O comerciante Gustavo Ramón González Mujica, de 32 anos, foi preso neste domingo (24) na cidade de Três de Fevereiro, no Departamento de Caaguazú, no Paraguai. Ele é acusado de fornecer armas para facções criminosas brasileiras por meio da fronteira com Mato Grosso do Sul.
Mujica era um dos alvos da Operação Dakovo, iniciada em dezembro de 2023 pela Secretaria Nacional Antidrogas (Senad) do Paraguai e pela Polícia Federal brasileira.

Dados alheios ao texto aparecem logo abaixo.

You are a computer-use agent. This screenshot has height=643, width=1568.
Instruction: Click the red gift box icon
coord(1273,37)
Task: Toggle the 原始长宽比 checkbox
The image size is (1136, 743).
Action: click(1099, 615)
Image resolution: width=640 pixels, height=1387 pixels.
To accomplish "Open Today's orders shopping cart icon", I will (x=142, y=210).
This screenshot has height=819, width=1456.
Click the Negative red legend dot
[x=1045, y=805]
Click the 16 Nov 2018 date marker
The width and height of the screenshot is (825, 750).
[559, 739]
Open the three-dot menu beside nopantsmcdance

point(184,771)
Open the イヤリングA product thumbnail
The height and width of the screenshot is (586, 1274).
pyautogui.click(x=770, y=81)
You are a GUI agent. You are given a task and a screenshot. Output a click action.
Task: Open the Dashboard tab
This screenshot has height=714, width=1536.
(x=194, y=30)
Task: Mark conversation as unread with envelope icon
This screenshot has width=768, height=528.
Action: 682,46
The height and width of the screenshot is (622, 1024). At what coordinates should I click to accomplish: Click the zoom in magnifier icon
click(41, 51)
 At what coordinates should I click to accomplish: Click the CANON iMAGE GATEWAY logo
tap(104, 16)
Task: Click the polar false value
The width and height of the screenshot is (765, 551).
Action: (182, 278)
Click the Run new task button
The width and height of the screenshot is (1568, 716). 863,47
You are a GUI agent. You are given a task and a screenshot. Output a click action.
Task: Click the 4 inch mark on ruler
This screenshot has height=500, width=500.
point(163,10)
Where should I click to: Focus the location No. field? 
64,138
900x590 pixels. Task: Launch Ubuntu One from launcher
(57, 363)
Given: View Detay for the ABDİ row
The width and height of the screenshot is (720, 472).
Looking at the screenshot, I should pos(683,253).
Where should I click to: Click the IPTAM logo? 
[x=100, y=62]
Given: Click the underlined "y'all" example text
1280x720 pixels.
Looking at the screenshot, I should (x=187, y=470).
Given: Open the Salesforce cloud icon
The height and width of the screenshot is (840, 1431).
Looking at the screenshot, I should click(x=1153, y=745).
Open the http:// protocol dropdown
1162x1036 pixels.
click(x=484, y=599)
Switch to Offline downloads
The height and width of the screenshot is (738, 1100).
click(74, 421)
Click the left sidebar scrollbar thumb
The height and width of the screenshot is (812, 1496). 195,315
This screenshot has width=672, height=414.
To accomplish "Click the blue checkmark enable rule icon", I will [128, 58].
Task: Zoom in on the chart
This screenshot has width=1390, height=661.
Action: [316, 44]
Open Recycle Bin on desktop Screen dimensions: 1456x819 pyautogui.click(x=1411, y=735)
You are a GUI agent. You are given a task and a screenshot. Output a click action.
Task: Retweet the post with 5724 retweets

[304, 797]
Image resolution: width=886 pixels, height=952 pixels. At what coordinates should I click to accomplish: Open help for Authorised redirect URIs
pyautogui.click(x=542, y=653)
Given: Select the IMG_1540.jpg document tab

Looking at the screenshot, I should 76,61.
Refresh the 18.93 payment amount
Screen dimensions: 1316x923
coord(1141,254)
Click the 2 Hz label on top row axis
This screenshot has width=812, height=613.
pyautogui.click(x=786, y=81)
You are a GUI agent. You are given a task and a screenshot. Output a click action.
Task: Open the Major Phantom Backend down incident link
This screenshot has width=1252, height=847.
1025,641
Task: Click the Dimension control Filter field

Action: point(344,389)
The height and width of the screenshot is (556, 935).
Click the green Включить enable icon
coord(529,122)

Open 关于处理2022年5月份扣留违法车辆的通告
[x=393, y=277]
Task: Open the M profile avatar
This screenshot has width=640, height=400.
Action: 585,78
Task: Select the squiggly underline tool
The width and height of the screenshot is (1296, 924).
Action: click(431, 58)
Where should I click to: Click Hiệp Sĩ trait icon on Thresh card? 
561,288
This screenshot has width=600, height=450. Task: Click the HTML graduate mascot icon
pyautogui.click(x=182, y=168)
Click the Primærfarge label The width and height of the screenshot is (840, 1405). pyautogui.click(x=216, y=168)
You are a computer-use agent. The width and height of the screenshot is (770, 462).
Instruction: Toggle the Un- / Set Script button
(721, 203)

A operação desmontou um esquema internacional de comércio de armas, que eram importadas legalmente de países da Península dos Bálcãs e depois enviadas a organizações criminosas do Brasil com o apoio de militares paraguaios.
As investigações apontaram que a loja de caça e pesca de Mujica, chamada “Caça e Pesca El Dorado”, localizada na cidade de San Antônio, foi usada para importar fuzis e pistolas. No Paraguai, as armas tinham a numeração original raspada e recebiam novos números. Depois, com a ajuda de servidores da Direção de Material Bélico (Dimabel), o armamento era repassado ao Comando Vermelho e ao Primeiro Comando da Capital (PCC).
Gustavo Mujica estava na Difusão Vermelha da Interpol (Organização Internacional de Polícia Criminal). Ele foi detido no perímetro urbano de Três de Fevereiro, um povoado de 10 mil habitantes, localizado a 220 quilômetros da capital Assunção.
A loja de Mujica teria importado legalmente 2.007 armas e 150 munições. No entanto, o lote nunca chegou ao comércio legal, sendo desviado diretamente para as facções criminosas. Quando a loja entrou na mira das investigações, a Polícia Nacional e a Dimabel descobriram que o estabelecimento era de fachada e só existia no papel.
Pelo menos 53 pistolas do lote importado por Mujica foram apreendidas com criminosos brasileiros. As demais armas nunca foram localizadas. A polícia paraguaia acredita que o arsenal esteja em poder de criminosos que atuam na região de fronteira.